## [Data to examine]
"""
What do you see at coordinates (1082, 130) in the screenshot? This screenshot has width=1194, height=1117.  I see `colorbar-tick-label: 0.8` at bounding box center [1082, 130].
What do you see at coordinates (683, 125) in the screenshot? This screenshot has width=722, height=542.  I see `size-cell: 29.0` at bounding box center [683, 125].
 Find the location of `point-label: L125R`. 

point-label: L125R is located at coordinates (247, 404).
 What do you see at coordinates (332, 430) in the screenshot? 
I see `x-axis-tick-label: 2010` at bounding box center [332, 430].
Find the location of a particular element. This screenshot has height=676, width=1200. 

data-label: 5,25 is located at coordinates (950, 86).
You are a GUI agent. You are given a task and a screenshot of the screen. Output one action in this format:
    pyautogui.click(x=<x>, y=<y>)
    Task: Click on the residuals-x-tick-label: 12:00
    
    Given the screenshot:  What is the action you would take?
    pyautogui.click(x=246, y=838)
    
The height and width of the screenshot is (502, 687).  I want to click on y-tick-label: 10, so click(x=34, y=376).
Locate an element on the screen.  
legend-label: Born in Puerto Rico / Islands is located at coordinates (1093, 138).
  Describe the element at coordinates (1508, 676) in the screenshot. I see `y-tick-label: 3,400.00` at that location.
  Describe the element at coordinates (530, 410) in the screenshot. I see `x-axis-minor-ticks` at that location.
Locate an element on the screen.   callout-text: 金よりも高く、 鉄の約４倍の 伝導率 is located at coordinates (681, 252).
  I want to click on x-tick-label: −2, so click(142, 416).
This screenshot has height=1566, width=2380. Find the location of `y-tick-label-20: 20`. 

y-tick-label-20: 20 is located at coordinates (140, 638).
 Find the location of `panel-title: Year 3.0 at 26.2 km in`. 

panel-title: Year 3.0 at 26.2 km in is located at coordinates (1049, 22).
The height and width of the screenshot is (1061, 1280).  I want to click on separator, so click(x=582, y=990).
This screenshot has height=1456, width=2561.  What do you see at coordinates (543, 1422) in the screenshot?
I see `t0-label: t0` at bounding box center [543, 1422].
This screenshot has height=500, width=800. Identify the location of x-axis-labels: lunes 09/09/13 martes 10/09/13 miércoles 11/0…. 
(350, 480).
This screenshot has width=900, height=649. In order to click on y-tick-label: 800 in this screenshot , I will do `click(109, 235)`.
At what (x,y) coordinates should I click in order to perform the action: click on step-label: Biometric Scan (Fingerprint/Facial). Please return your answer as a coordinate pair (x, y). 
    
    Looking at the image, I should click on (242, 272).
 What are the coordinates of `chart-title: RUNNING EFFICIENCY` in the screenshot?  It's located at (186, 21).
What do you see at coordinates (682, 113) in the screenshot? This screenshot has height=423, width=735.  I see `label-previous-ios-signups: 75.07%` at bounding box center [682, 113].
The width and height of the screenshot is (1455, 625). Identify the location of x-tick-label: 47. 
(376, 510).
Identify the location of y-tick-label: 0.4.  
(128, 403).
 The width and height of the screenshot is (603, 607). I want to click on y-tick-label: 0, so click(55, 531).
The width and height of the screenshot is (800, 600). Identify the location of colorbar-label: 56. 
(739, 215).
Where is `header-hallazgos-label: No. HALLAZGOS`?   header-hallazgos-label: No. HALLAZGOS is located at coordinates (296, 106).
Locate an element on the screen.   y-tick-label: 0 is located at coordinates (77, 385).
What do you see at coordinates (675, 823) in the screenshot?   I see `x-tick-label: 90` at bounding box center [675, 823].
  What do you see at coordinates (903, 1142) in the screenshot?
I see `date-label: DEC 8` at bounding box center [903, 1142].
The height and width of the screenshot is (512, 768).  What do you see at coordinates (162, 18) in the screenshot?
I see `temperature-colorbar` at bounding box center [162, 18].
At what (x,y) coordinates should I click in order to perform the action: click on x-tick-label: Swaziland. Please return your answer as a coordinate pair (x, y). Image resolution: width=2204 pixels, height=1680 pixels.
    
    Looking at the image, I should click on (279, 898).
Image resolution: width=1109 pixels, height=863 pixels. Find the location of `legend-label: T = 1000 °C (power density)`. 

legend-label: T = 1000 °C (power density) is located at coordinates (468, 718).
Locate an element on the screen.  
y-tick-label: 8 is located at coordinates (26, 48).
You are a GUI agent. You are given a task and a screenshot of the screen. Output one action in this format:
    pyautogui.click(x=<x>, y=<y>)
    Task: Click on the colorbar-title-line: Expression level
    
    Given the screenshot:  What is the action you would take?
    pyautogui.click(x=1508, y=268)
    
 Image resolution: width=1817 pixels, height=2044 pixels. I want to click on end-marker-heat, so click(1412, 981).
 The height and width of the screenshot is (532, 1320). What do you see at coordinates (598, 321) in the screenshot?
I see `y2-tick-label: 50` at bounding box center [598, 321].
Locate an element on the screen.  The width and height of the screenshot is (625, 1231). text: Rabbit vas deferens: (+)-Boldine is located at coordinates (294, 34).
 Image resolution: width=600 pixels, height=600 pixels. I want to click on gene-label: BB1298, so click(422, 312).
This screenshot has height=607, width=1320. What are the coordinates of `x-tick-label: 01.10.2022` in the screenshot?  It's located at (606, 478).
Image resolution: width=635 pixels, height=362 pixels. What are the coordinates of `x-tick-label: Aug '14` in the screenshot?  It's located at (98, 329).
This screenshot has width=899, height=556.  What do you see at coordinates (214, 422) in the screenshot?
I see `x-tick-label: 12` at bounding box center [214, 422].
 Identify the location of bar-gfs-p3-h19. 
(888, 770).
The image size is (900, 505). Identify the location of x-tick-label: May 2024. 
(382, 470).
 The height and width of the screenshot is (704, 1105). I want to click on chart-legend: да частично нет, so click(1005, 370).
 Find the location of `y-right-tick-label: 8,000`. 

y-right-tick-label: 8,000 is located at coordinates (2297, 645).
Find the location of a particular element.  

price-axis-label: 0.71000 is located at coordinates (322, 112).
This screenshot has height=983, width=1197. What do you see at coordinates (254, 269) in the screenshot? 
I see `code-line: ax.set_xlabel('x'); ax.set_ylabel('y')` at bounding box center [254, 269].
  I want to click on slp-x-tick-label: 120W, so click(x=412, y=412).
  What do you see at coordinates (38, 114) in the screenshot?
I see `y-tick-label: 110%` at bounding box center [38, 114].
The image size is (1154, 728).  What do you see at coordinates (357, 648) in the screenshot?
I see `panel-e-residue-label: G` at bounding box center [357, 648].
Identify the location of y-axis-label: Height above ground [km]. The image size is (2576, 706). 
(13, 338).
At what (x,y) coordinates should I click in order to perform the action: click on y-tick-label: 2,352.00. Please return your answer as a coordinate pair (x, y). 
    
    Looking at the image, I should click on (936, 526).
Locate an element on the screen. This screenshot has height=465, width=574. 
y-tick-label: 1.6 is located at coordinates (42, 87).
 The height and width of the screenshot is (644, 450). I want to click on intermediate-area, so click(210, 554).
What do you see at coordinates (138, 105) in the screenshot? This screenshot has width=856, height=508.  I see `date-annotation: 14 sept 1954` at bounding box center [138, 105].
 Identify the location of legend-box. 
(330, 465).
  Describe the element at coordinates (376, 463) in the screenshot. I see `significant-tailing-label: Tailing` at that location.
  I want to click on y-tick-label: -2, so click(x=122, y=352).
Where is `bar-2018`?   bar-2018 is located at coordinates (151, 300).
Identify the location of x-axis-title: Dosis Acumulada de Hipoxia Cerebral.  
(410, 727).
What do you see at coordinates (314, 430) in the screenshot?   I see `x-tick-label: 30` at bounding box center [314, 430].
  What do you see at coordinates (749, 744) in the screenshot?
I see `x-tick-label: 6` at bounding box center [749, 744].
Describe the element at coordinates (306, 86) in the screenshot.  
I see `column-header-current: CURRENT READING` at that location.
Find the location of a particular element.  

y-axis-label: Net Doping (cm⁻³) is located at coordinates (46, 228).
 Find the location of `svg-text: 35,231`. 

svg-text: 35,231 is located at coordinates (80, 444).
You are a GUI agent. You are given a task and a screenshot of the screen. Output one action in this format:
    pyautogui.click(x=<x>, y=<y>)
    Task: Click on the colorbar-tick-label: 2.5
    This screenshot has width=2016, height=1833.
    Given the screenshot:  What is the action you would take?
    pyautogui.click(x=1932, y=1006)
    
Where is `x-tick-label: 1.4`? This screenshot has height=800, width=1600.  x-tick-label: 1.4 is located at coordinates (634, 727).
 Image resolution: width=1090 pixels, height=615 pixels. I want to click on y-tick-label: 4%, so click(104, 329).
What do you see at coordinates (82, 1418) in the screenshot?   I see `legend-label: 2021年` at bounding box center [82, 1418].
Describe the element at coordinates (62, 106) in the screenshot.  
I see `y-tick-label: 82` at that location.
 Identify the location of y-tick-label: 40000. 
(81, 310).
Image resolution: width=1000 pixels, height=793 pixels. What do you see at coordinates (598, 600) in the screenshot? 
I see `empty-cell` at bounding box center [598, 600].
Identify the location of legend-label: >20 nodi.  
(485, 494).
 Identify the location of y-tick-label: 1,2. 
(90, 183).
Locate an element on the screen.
"""
Repeat the lines from the one containing "Describe the element at coordinates (62, 106)" through the end of the lines above, swapping "Identify the location of" for "Find the position of" and leaving everything else unchanged.

## [Output for this exercise]
Describe the element at coordinates (62, 106) in the screenshot.  
I see `y-tick-label: 82` at that location.
 Find the position of y-tick-label: 40000. 
(81, 310).
Image resolution: width=1000 pixels, height=793 pixels. What do you see at coordinates (598, 600) in the screenshot? 
I see `empty-cell` at bounding box center [598, 600].
Find the position of legend-label: >20 nodi.  
(485, 494).
 Find the position of y-tick-label: 1,2. 
(90, 183).
Locate an element on the screen.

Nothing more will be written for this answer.